Wednesday, February 2, 2011

Speeding along

It's been a week. And here I am 7 pounds less already.

Not sure that's as good a thing though. I mean hey, I'll take every pound, that part I'm okay with. But this time it's a bit different, with my stomach still feeling a bit.... funny? Over all it's felt a lot better, I do think there was probably a bug going on at the same time that didn't help how I was feeling. I've been on some Prilosec but the reflux hasn't totally gone away. Now it's like an every other night kind of thing. Now maybe it's just that it keeps me up one night, so the next night I'm so tired that not even the reflux wakes me up. But the thing about it is there are days where it's just hard putting down any food because I'm not sure how it's going to end up feeling. So my weight loss is now really more about not eating much, and I have to really watch myself to make sure I'm getting enough protein and such. In about 2 weeks I'm scheduled for an upper GI where they will take a look and see if anything has changed, either that my lap band has slipped or if the old hiatal hernia is trying to reassert itself. I'll be glad to be back to feeling a bit more normal.

Having said that.... know how good it feels to be in the 280's? Wow, that's one I'm not sure I ever thoguht I'd get to. It's funny, 290's didn't seem so out of reach, so why would one more digit down make a difference? I think it's because I made the 290's before, and then stalled. But 280's, that's a totally different story.
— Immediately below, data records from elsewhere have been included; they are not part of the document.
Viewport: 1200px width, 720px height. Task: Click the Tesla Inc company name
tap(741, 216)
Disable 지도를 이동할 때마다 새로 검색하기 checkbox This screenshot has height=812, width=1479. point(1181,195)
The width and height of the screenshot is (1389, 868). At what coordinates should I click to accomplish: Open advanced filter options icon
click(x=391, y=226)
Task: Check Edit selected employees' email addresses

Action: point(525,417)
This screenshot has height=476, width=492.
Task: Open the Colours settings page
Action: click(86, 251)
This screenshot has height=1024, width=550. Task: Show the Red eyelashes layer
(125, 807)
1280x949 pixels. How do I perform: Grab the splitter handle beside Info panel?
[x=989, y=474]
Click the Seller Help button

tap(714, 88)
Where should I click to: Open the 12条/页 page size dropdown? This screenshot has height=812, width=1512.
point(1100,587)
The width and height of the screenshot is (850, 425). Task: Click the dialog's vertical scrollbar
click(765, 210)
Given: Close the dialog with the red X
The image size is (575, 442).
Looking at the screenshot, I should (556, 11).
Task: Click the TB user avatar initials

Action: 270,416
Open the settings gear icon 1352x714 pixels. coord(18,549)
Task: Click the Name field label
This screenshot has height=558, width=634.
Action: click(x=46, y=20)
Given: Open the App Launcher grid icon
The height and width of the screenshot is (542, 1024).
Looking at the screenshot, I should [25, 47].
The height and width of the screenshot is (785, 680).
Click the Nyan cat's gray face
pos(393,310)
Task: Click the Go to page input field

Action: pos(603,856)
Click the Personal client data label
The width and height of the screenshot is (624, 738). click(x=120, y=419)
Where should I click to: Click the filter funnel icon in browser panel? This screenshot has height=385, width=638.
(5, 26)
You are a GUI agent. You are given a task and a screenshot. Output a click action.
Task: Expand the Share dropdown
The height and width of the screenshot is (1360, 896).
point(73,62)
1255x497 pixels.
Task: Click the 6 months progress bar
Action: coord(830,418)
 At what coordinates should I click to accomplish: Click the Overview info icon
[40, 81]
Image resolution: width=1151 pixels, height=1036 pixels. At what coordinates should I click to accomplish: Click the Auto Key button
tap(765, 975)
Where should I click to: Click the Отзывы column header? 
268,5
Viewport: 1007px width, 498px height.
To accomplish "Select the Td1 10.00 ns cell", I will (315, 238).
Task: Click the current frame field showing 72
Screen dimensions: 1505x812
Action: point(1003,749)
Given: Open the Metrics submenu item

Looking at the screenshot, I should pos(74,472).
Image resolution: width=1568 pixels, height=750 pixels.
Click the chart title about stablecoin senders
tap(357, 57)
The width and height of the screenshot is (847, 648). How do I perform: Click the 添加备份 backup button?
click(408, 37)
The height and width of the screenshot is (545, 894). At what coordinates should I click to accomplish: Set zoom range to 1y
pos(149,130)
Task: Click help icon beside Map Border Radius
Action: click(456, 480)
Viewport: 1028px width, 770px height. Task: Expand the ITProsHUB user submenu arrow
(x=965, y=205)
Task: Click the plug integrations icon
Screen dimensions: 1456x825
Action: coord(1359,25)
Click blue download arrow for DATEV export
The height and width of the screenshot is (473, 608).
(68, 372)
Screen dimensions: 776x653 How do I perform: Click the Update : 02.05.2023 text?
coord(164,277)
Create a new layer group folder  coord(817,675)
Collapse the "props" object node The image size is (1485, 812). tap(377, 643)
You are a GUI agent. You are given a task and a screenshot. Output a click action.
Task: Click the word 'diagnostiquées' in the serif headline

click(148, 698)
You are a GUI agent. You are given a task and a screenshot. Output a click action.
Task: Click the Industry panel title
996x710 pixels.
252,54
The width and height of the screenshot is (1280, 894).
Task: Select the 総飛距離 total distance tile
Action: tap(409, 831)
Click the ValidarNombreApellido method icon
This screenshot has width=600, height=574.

I know I've said this before, but... I haven't been here in ages. Okay, I won't beat that dead horse, but... wow. So even though the stomach is feeling different, it's definitely a different feeling.

It seems like it's been just the past couple weeks that all of a sudden everything looks different. Maybe it's a psychological thing because after all now I've crossed these milestones and I'm where I've not been in a long, long time, but... suddenly I notice the look more. Yeah, you can still see the overweight aspect of things, but... there's no longer the big gut. I don't look skinny, but... it doesn't feel like I look fat any more either, if that makes sense. And my wife can wrap her arms all the way around me... that's pretty cool stuff there.

I keep wondering whether to start trying running now, as I'm getting where I felt I needed to be before starting. That's probably one for more discussion later... but the thought is definitely playing with me.... guess we shall see eh?